The NHL will have a telephone conference call with Gryba on Friday but that doesn't guarantee anything. The league talks about cracking down on head shots of all kinds then looks for ways to compute them. No wonder it has become an issue that divides hockey fans as quickly as a Don Cherry rant.

This being the playoffs, we haven't seen or heard the end of it.

O.T. in the O.C.

Gustav Nyquist salvaged what could have been a catastrophic night for the Detroit Red Wings, scoring early in overtime for a 5-4 win over the Anaheim Ducks.

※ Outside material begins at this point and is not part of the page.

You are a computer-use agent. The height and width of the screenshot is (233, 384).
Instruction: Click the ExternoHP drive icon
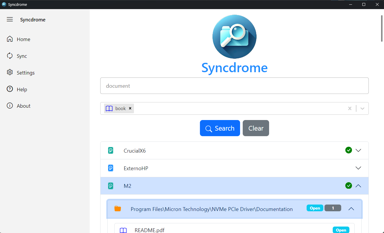point(111,168)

While the Red Wings are surely delighted to be heading home with the series tied at 1-1, they also have to be worried about their third-period meltdown. In a span of nine minutes and 38 seconds, Anaheim's Ryan Getzlaf, Kyle Palmieri and Bobby Ryan scored on Detroit's Jimmy Howard to push the game to OT.

Howard should have stopped the Getzlaf goal but had no help on the others. Once again, it was a reminder of just how dependent Detroit had been on defenceman Nick Lidstrom. He didn't just score points; his positional play and calming influence were just as meaningful.

And yes, the Red Wings called Lidstrom earlier this year to ask if he was interested in unretiring. His answer was no. The Ducks should be pleased about that.

Now who's Blue?

Something strangely good is happening for the St. Louis Blues. They beat the defending Stanley Cup champion Los Angeles Kings in Game 1 when goalie Jonathan Quick turned the puck over behind his net allowing St. Louis an easy goal. Alex Steen scored it, a fourth-liner.

In Thursday's Game 2, St. Louis defenceman Barret Jackman, never known for his point-getting heroics, scored the winner with 50.4 seconds left in regulation time. The goal came on a three-on-two rush and was Jackman's first playoff tally in 23 career games.

The Blues were swept a year ago by Los Angeles and took it to heart. They improved their defence, developed a thicker hide. They've gotten better and they believe it.

Last Take

Braden Holtby likes to do eye exercises before each game. TSN showed the Washington Capitals' goaltender doing his eyeball workout, looking right to left, left to right in rapid fashion, while standing at his team's bench prior to Game 1 against the New York Rangers.

With the Capitals ahead 3-1 late in the third period, the Rangers' John Moore took a shot that Holtby appeared to lose in his equipment or maybe his glove, which was well over the goal line and inside the Washington net. The Rangers thought they'd scored. Replays implied Holtby had pinned the puck behind his back using his glove. The officials ruled no goal and the Capitals went on to win proving that some players, especially those who work at it, can have eyes in the back of their head.